Copy every line of the listing below verbatim, from the first line to the last.

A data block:
◇ ◇ ◇ ◇

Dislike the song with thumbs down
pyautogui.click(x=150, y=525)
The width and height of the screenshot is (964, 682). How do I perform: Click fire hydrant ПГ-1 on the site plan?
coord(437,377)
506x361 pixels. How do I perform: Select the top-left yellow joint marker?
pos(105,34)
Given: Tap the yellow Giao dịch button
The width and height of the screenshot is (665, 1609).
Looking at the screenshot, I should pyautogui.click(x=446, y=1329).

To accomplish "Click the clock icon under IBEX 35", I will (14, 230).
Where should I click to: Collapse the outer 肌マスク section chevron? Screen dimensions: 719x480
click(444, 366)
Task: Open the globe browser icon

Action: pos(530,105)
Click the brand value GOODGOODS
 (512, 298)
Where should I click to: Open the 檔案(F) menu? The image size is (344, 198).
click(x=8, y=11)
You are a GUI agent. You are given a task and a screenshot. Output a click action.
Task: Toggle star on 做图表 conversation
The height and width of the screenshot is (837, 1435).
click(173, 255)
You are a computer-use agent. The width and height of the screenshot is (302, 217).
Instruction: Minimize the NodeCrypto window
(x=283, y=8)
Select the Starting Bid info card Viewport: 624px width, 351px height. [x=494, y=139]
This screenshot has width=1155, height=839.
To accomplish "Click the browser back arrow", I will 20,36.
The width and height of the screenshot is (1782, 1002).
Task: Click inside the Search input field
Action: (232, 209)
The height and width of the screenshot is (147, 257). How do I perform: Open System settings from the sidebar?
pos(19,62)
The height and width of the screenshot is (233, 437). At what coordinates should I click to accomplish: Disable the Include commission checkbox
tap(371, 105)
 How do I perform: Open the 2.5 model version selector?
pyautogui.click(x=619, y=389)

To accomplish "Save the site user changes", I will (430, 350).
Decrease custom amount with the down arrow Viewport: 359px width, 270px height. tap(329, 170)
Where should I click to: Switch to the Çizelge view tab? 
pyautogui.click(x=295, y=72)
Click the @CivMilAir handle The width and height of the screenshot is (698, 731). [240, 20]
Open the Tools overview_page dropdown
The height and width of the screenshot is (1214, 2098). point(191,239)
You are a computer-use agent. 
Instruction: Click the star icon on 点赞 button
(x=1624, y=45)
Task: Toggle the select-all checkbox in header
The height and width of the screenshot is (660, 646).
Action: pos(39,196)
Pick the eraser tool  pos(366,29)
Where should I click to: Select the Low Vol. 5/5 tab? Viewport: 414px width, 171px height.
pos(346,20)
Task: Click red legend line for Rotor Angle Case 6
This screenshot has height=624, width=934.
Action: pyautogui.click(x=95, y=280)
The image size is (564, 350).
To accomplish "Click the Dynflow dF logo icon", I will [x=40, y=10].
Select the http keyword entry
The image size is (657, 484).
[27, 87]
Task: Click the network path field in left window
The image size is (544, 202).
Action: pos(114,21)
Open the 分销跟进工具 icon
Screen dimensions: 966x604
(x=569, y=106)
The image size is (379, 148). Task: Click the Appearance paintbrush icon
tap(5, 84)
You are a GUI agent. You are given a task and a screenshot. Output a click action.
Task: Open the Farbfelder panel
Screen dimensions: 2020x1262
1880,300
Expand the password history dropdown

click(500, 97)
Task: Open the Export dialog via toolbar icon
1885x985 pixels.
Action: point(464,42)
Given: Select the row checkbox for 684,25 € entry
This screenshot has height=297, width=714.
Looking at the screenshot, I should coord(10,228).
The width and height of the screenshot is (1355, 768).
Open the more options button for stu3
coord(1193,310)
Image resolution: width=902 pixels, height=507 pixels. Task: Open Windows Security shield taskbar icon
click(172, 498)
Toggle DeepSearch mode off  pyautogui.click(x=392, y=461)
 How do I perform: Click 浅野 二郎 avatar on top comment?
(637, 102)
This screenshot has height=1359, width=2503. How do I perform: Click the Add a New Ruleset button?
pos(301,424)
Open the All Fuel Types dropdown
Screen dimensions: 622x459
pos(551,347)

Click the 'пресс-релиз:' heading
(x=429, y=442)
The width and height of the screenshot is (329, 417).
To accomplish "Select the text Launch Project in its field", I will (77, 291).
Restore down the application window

◇ ◇ ◇ ◇

TASK RESULT:
Dislike the song with thumbs down
pyautogui.click(x=150, y=525)
The width and height of the screenshot is (964, 682). How do I perform: Click fire hydrant ПГ-1 on the site plan?
coord(437,377)
506x361 pixels. How do I perform: Select the top-left yellow joint marker?
pos(105,34)
Given: Tap the yellow Giao dịch button
The width and height of the screenshot is (665, 1609).
Looking at the screenshot, I should pyautogui.click(x=446, y=1329).

To accomplish "Click the clock icon under IBEX 35", I will (14, 230).
Where should I click to: Collapse the outer 肌マスク section chevron? Screen dimensions: 719x480
click(444, 366)
Task: Open the globe browser icon

Action: pos(530,105)
Click the brand value GOODGOODS
 (512, 298)
Where should I click to: Open the 檔案(F) menu? The image size is (344, 198).
click(x=8, y=11)
You are a GUI agent. You are given a task and a screenshot. Output a click action.
Task: Toggle star on 做图表 conversation
The height and width of the screenshot is (837, 1435).
click(173, 255)
You are a computer-use agent. The width and height of the screenshot is (302, 217).
Instruction: Minimize the NodeCrypto window
(x=283, y=8)
Select the Starting Bid info card Viewport: 624px width, 351px height. [x=494, y=139]
This screenshot has width=1155, height=839.
To accomplish "Click the browser back arrow", I will 20,36.
The width and height of the screenshot is (1782, 1002).
Task: Click inside the Search input field
Action: (232, 209)
The height and width of the screenshot is (147, 257). How do I perform: Open System settings from the sidebar?
pos(19,62)
The height and width of the screenshot is (233, 437). At what coordinates should I click to accomplish: Disable the Include commission checkbox
tap(371, 105)
 How do I perform: Open the 2.5 model version selector?
pyautogui.click(x=619, y=389)

To accomplish "Save the site user changes", I will (430, 350).
Decrease custom amount with the down arrow Viewport: 359px width, 270px height. tap(329, 170)
Where should I click to: Switch to the Çizelge view tab? 
pyautogui.click(x=295, y=72)
Click the @CivMilAir handle The width and height of the screenshot is (698, 731). [240, 20]
Open the Tools overview_page dropdown
The height and width of the screenshot is (1214, 2098). point(191,239)
You are a computer-use agent. 
Instruction: Click the star icon on 点赞 button
(x=1624, y=45)
Task: Toggle the select-all checkbox in header
The height and width of the screenshot is (660, 646).
Action: pos(39,196)
Pick the eraser tool  pos(366,29)
Where should I click to: Select the Low Vol. 5/5 tab? Viewport: 414px width, 171px height.
pos(346,20)
Task: Click red legend line for Rotor Angle Case 6
This screenshot has height=624, width=934.
Action: pyautogui.click(x=95, y=280)
The image size is (564, 350).
To accomplish "Click the Dynflow dF logo icon", I will [x=40, y=10].
Select the http keyword entry
The image size is (657, 484).
[27, 87]
Task: Click the network path field in left window
The image size is (544, 202).
Action: pos(114,21)
Open the 分销跟进工具 icon
Screen dimensions: 966x604
(x=569, y=106)
The image size is (379, 148). Task: Click the Appearance paintbrush icon
tap(5, 84)
You are a GUI agent. You are given a task and a screenshot. Output a click action.
Task: Open the Farbfelder panel
Screen dimensions: 2020x1262
1880,300
Expand the password history dropdown

click(500, 97)
Task: Open the Export dialog via toolbar icon
1885x985 pixels.
Action: point(464,42)
Given: Select the row checkbox for 684,25 € entry
This screenshot has height=297, width=714.
Looking at the screenshot, I should coord(10,228).
The width and height of the screenshot is (1355, 768).
Open the more options button for stu3
coord(1193,310)
Image resolution: width=902 pixels, height=507 pixels. Task: Open Windows Security shield taskbar icon
click(172, 498)
Toggle DeepSearch mode off  pyautogui.click(x=392, y=461)
 How do I perform: Click 浅野 二郎 avatar on top comment?
(637, 102)
This screenshot has height=1359, width=2503. How do I perform: Click the Add a New Ruleset button?
pos(301,424)
Open the All Fuel Types dropdown
Screen dimensions: 622x459
pos(551,347)

Click the 'пресс-релиз:' heading
(x=429, y=442)
The width and height of the screenshot is (329, 417).
To accomplish "Select the text Launch Project in its field", I will (77, 291).
Restore down the application window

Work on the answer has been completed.